Curiosamente il governo in carica gode di un buon momento, mentre questo non vale per la maggioranza che lo sostiene. Dipende dal fatto che quello di Gentiloni viene sempre più fatto passare per una sorta di esecutivo atipico: non lo si può definire “tecnico” perché è fatto di politici, non è formalmente un “governo del Presidente” non essendo generato dal Colle e mantenendo il Quirinale un atteggiamento il più possibile distaccato per quanto al tempo stesso solidale. Certamente però non è un governo appieno politico, perché il partito di maggioranza che lo sostiene, cioè il PD, non si capisce se lo consideri fino in fondo un pezzo della sua strategia di lungo periodo o solo una soluzione di transizione in attesa di altro.

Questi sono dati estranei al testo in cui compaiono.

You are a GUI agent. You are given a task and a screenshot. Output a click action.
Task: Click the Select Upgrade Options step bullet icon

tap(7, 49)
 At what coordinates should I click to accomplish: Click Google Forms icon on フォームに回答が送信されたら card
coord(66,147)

La questione non è affatto secondaria, perché incide direttamente sulla gestione della prossima campagna elettorale. In astratto con i buoni risultati che si stanno ottenendo è il governo in carica che dovrebbe presentarsi per la riconferma agli elettori (ovviamente non in blocco, ma nei suoi ministri chiave e con maggiore caratura). Questo avviene normalmente nei sistemi costituzionali per così dire classici. In concreto invece la situazione non è “normale”, perché a capo di questo governo non c’è, come appunto dovrebbe essere nei sistemi classici, il leader del partito di maggioranza, ma un politico che in quel partito non ha personalmente né ruolo, né peso. In più lo statuto del PD prevede che il candidato premier alle elezioni sia il segretario del partito, cioè il suo leader, e anche questo rientrerebbe in astratto nello schema della normalità politica del costituzionalismo occidentale.

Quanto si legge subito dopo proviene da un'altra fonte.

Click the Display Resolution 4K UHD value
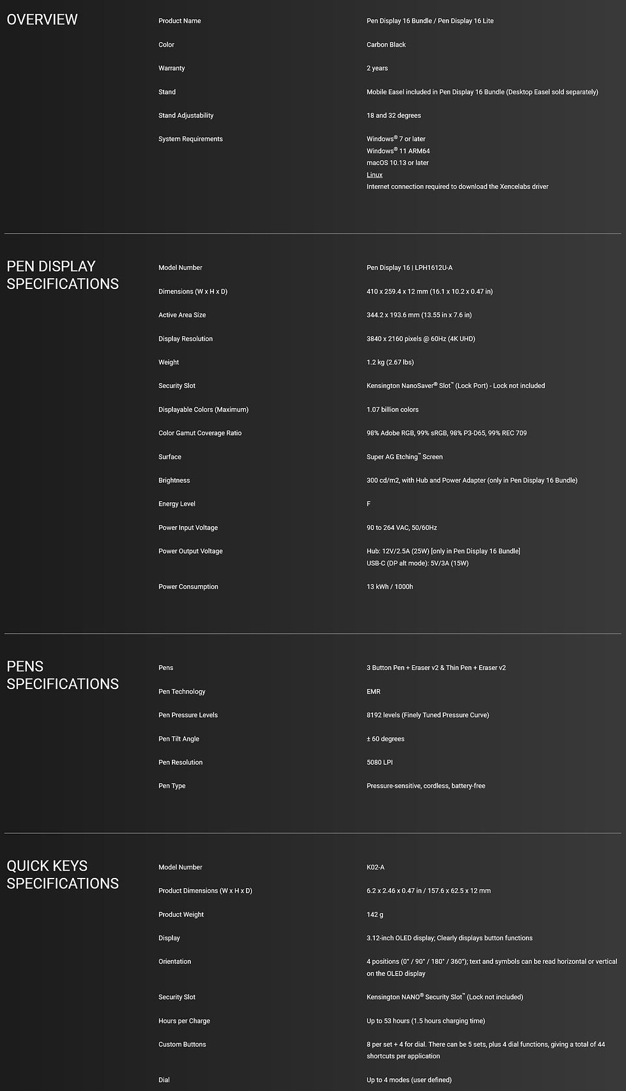Viewport: 626px width, 1091px height. pos(420,339)
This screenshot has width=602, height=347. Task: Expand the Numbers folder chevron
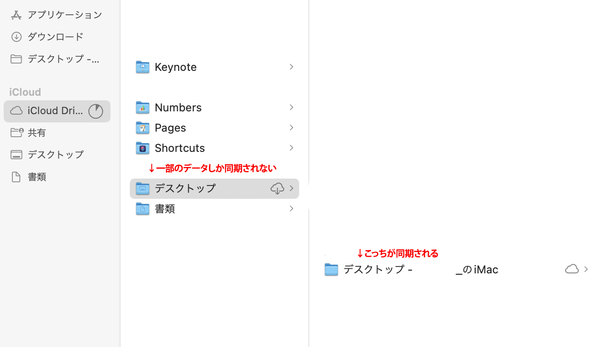point(291,107)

Non sappiamo ancora come si scioglierà questo ingorgo, con un PD assai poco coeso, ma soprattutto in difficoltà nel trovare supporto nelle classi dirigenti del paese, le quali, lo si vede da tanti segnali, stanno prendendo in considerazione di adattarsi a tutti i possibili scenari futuri, inclusi quelli più problematici come un governo a guida Cinque Stelle o Lega. Le due forze hanno ovviamente fiutato il vento e giocano spregiudicatamente su tutti i tavoli. Di Maio e Salvini vanno dagli imprenditori a Cernobbio a presentarsi come responsabili e fanno intendere che fra propaganda ed azione di governo ci saranno non poche differenze. Però la Lega in Veneto fa passare una legge demente sulla questione dei vaccini per compiacere l’antiscentismo dilagante in quote purtroppo non piccole della popolazione e M5S ha una politica arrembante in molti contesti, per non  parlare di quel che scrive e lascia scrivere sul blog di Grillo.

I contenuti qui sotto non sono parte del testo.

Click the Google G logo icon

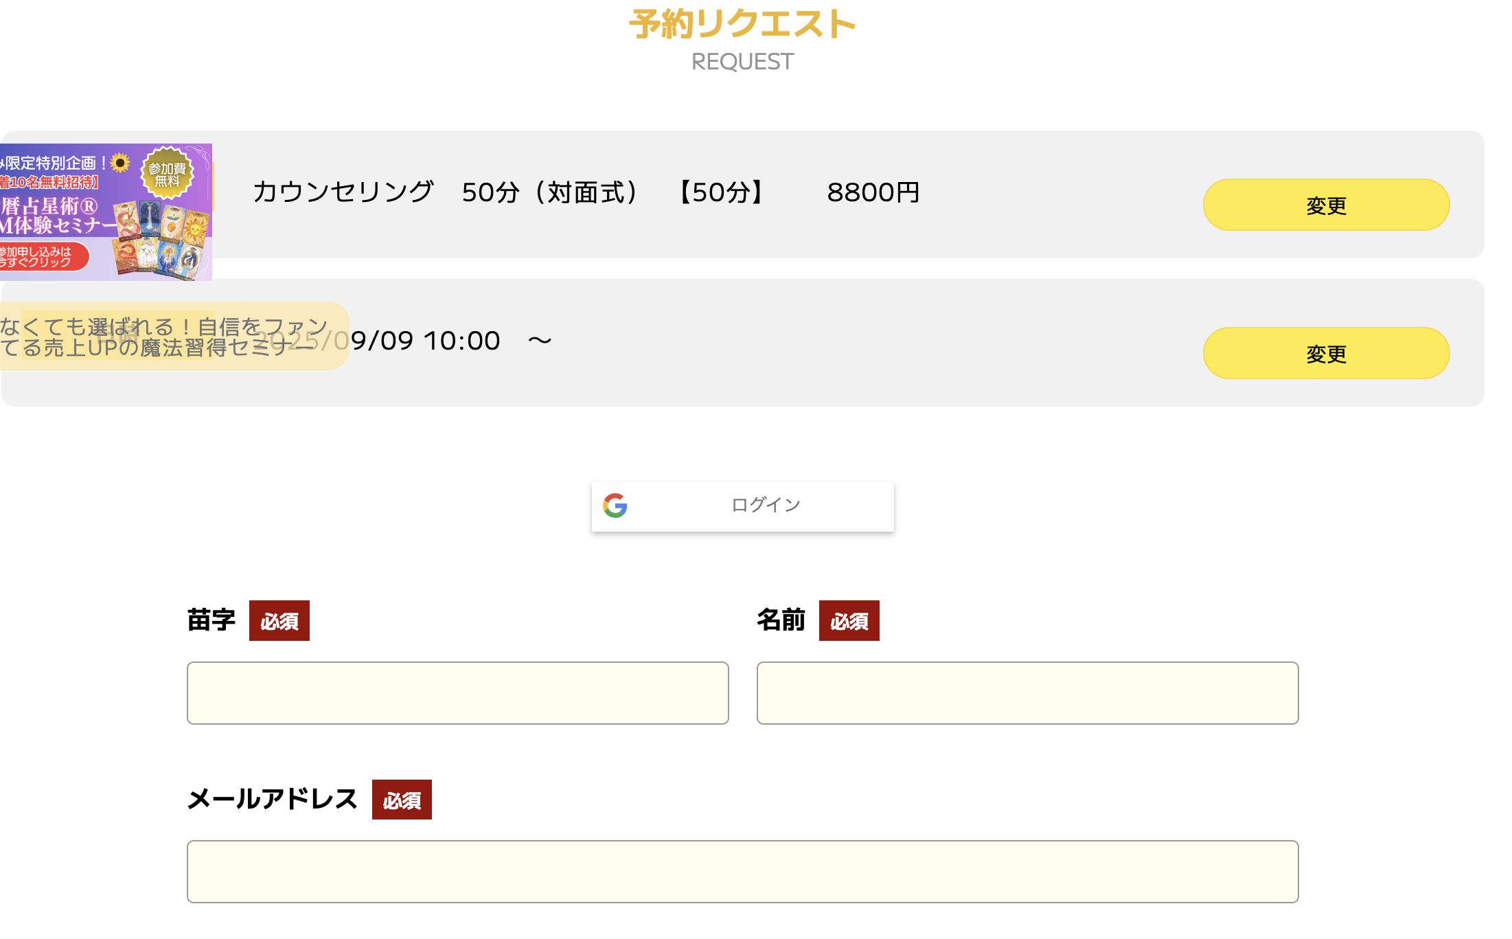coord(615,506)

La situazione insomma se si schiarisce sul fronte della crisi economico-sociale rimane confusa su quello politico e della pubblica opinione. Soprattutto non si tiene conto che la registrazione dei cambiamenti sul primo fronte non è immediata da parte dell’opinione pubblica e che dunque sono duri a morire i pregiudizi su una Italia in sfacelo che ha bisogno solo di azzerare tutto.

Se questo favorisce le opposizioni di destra e i Cinque Stelle, ormai in competizione fra loro, dovrebbe costringere il riformismo italiano (ammesso che esita ancora) a stringere una alleanza forte per il rilancio del paese. E’ ciò che dovrebbe fare il PD uscendo dall’orizzonte delle sue diatribe interne e mandando al diavolo una estrema sinistra che incupita nei suoi ideologismi non riesce a cogliere il cambiamento dei tempi. Renzi ha il problema di ricostruire quella alleanza delle forze riformatrici garantendo che non si tratta semplicemente di far vincere le elezioni al suo partito, ma di varare una intesa necessaria per un salto di qualità nel riassetto del paese da molti punti di vista.

Una impresa tutt’altro che semplice.